Time Series Homework: Chapter 3 Lesson 2 Key

Please_put_your_name_here

Data

Code
mortality <- rio::import("https://byuistats.github.io/timeseries/data/mortality_us.xlsx")

Questions

Question 1 - Context and Measurement (10 points)

The first part of any time series analysis is context. You cannot properly analyze data without knowing what the data is measuring. Without context, the most simple features of data can be obscure and inscrutable. This homework assignment will center around the series below.

Please research the time series. In the spaces below, give the data collection process, unit of analysis, and meaning of each observation for the series.

US Mortality

https://wonder.cdc.gov/wonder/help/cmf.html#

Note: The data is self-explanatory, don’t get lost in the documentation page.

Answer

Data Collection Process:

The CDC collects data on the number of deaths in the US from the Compressed Mortality File which is a data base updated annually.

Unit of Analysis:

Deaths per 100,000 people in the United States

Meaning:

Each observation is the population, number of deaths and the mortality rate per 100,000 people on an annual level.

Question 2 - US Mortality Rate: Visualization (30 points)

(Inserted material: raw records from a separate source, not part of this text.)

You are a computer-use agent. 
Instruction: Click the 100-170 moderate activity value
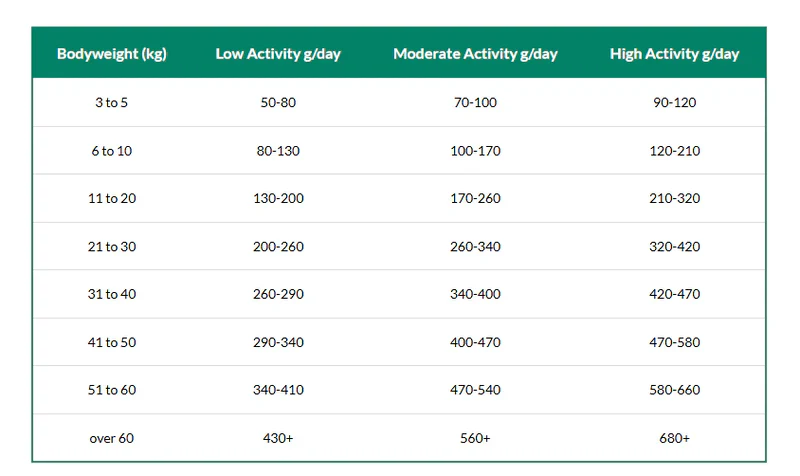coord(476,151)
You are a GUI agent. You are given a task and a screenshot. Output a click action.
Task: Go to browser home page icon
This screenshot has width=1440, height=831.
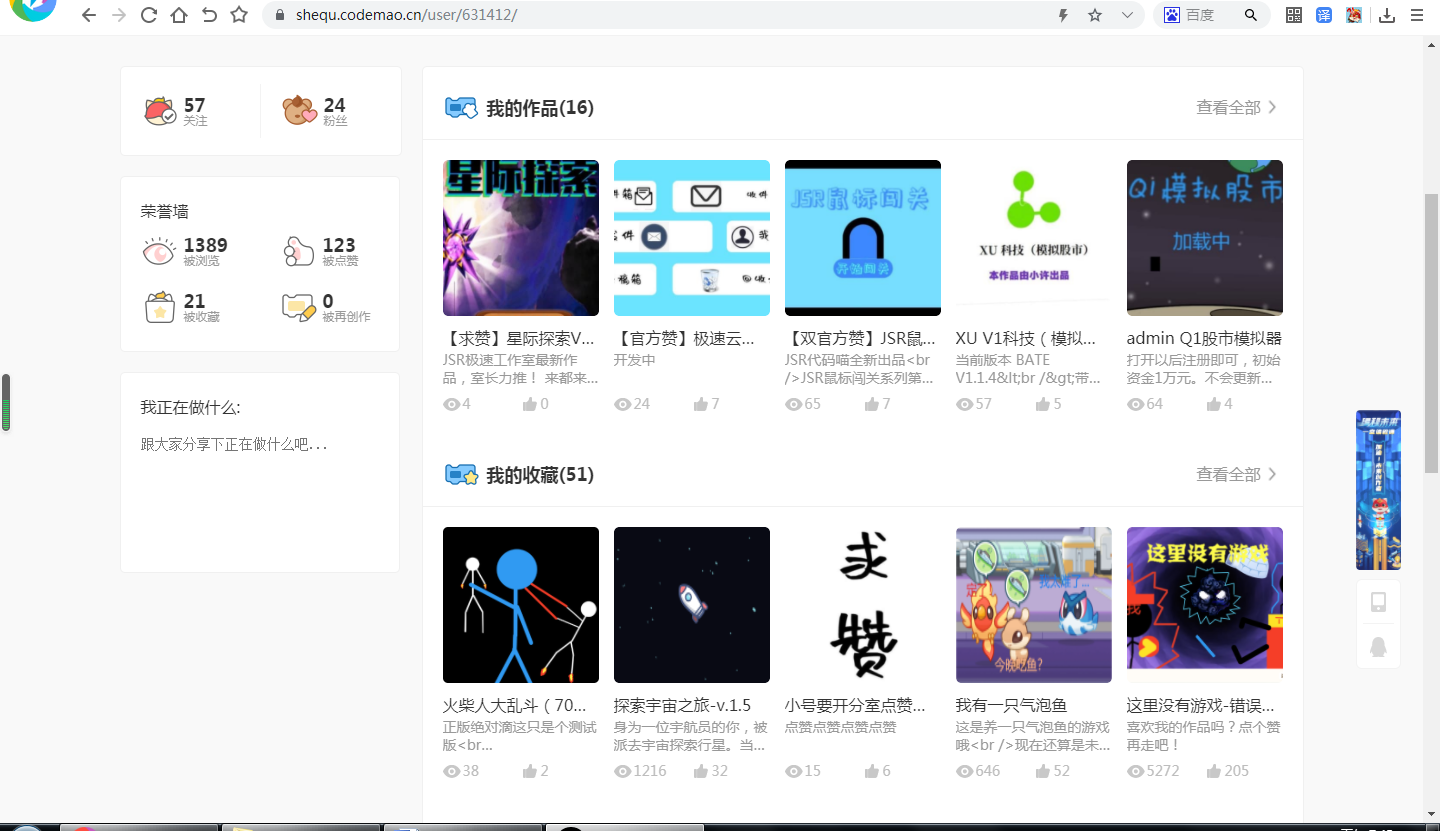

a) Please plot the US Mortality Rate series (mortality per 100,000).
Answer
Code
ggplot(mortality, aes(x = year, y = `mort_rate_per_100,000`)) +
  geom_line(color = "forestgreen", size = 1) +
  labs(
    title = "U.S. Mortality Rate per 100,000 (1968-2021)",
    x = "Year",
    y = "Mortality Rate per 100,000",
  ) +
  theme_minimal(base_size = 15) +
  theme(
    plot.title = element_text(hjust = 0.5, face = "bold"),
    axis.title.x = element_text(face = "bold"),
    axis.title.y = element_text(face = "bold"),
    plot.caption = element_text(hjust = 0.5, face = "italic", color = "gray40")  # Style the subnote
  ) +
  ylim(750, max(mortality$`mort_rate_per_100,000`))  # Set y-axis starting from 800

b) Use the exponential smoothing method to model the US Mortality Rate series. Use the smoothing parameter that R calculates by minimizing the SS1PE. Add it to the plot in 2a
Answer
Code
mortality_tsibble <- mortality |>
  as_tsibble(index = year)

mortality_model <- mortality_tsibble |>
  model(
    Additive = ETS(`mort_rate_per_100,000` ~ 
                     error("A") + 
                     trend("N", beta = 0) + 
                     season("N"),  # No trend or seasonality, pure EWMA
                   opt_crit = "amse")  # Minimize SS1PE using AMSE
  )

fitted_values <- fitted(mortality_model)

# Add the fitted values to the plot and include a legend
ggplot() +
  geom_line(data = mortality, aes(x = year, y = `mort_rate_per_100,000`, color = "Original Data"), size = 1.5) +
  geom_line(data = fitted_values, aes(x = year, y = .fitted, color = "Fitted (Minimized SS1PE)"), size = 1) +
  labs(
    title = "U.S. Mortality Rate per 100,000 Population (1968-2021)",
    x = "Year",
    y = "Mortality Rate per 100,000",
    caption = "Fitted Exponential Smoothing Model Added (Minimized SS1PE)"
  ) +
  theme_minimal(base_size = 15) +
  scale_color_manual(name = "Legend", values = c("Original Data" = "blue", "Fitted (Minimized SS1PE)" = "red")) 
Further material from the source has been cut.